Eli mengangguk kecil sambil
tersenyum. “Bisa dibilang begitu. Aku lahir di Los Angeles dan cukup lama
menetap di sana. Aku baru balik ke Korea beberapa tahun yang lalu,”
jawabnya. “Kakimu masih sakit karena bertabrakan denganku tadi?”
Effie menggeleng juga sambil
tersenyum. “I’m alright! Feel much
better, Oppa,” jawabnya. “Kau tidak terluka?”
“Mana bisa kau melukaiku! Tubuhmu
lebih kecil daripada tubuhku. Kemungkinan kau yang terluka lebih besar daripada
aku yang terluka,” candanya. “Tidak usah kau mengkhawatirkanku. Aku baik-baik
saja. Hanya nyeri sedikit saat jatuh tadi, tapi sekarang sudah hilang.”
Senyum Effie makin lebar mendengar
kata-kata Eli yang terdengar sangat bersahabat. Entah kenapa dia tidak kesal
lagi karena ditinggal teman-temannya.
***
“Langit malam ini mendung ya!
Kosong. Tidak ada bintang. Tidak ada bulan,” kata Eli ambil menatap langit dari
balkon dorm Effie dan kawan-kawan usai makan malam bersama. “Kau senang melihat
langit pada malam hari, Hoon?”
“Eh? Kadang-kadang,” jawab Effie
tergagap. Rupanya gadis itu dari tadi melamun. Kemana kalian?! Kenapa belum pulang?!, batinnya kesal setelah berkali-kali
melirik Gucci-ya. Dikiranya empat kawannya itu pulang duluan untuk membuat
makan malam. Nyatanya, saat Effie dan Eli sampai, mereka berdua tidak menemukan
seorang pun di sana. Jadilah, Effie yang membuat makan malam untuk mereka
berdua.
“Tenang saja. aku akan menemanimu
sampai mereka pulang,” kata Eli tiba-tiba seakan-akan tahu apa yang sedang
dipikirkan Effie.
Effie tersenyum kecil. “Tidak
masalah bagiku jika sendirian di sini. Lagipula, kalau Oppa tidak segera pulang, Oppa
akan kemalaman.”
“Tidak masalah bagiku jika
kemalaman. Aku mengkhawatirkanmu kalau kau sendirian. Tapi, kalau kau
menyuruhku pulang, aku akan pulang.”
Effie terdiam. Yah… apa salahnya meminta Eli Oppa menemaniku sebentar? Toh
kelihatannya Oppa ini orang baik. “Jadi… sebelum ini, Oppa pernah melatih dance
siapa saja?” tanyanya membuat topik untuk percakapan mereka.

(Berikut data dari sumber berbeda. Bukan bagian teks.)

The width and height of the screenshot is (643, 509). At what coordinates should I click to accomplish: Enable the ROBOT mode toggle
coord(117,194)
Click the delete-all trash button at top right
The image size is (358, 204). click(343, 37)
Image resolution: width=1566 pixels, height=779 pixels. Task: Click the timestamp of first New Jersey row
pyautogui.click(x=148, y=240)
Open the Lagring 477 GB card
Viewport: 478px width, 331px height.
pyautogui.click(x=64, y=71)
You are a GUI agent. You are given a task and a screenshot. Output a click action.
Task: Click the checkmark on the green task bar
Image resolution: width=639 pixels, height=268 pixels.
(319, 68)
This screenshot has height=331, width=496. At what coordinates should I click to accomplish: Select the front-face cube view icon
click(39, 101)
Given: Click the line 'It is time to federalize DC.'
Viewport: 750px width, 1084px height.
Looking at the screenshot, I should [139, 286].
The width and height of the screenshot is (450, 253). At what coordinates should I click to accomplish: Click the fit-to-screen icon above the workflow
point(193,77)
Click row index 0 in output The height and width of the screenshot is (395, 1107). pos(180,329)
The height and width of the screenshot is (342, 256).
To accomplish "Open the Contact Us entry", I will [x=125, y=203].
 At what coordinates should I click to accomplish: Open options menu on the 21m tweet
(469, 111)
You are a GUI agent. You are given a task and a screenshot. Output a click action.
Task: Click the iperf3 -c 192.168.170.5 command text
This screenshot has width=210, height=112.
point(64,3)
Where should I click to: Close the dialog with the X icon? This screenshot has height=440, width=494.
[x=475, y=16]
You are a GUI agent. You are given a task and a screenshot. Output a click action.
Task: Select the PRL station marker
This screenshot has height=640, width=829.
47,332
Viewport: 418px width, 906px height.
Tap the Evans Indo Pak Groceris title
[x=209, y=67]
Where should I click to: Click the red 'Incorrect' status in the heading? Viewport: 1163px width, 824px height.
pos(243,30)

“Sebenarnya baru kali ini aku
melatih dance,” aku Eli sambil
tersenyum malu.
“Benarkah?” tanya Effie tidak
percaya yang diangguki mantap oleh Eli. “ Tapi, Oppa profesional sekali saat melatih kami.”
“Tentu harus profesional!” seru
Eli. “Pekerjaanku yang sebenarnya sedang libur seminggu. Kebetulan Rijin itu
temanku. Jadilah, aku yang menggantikannya untuk melatih kalian dance.”
“Pekerjaan Oppa yang sebenarnya apa?”
“Sampai saatnya tiba kau pun pasti
tahu,” jawab Eli penuh rahasia.
Tiba-tiba, terdengar pintu dorm berderit terbuka. Tampaklah Chemi,
Redee, Ann J, dan Lenny memasuki dorm dengan bungkus plastik di tangan
masing-masing.
“Akhirnya mereka pulang juga!” kata
Effie, lalu berjalan meninggalkan Eli yang masih berdiri di balkon. “Kalian
dari mana sih?!” tanyanya dengan nada merajuk yang hanya dibalas dengan
cengiran oleh empat kawan-kawannya itu.
***
Keesokkan harinya, Effie datang
tepat waktu ke kantor agensinya untuk mengikuti latihan. Bahkan dia masih
mengenakan baju seragamnya karena dia tidak pulang ke dorm dulu untuk berganti baju. Masih tersisa dua puluh lima menit
lagi dari jadwal latihan yang sudah dijadwalkan dan baru dia saja yang datang. Seharusnya aku jangan terburu-buru, tapi
kalau aku pulang dulu, aku akan terlambat lagi, batin Effie.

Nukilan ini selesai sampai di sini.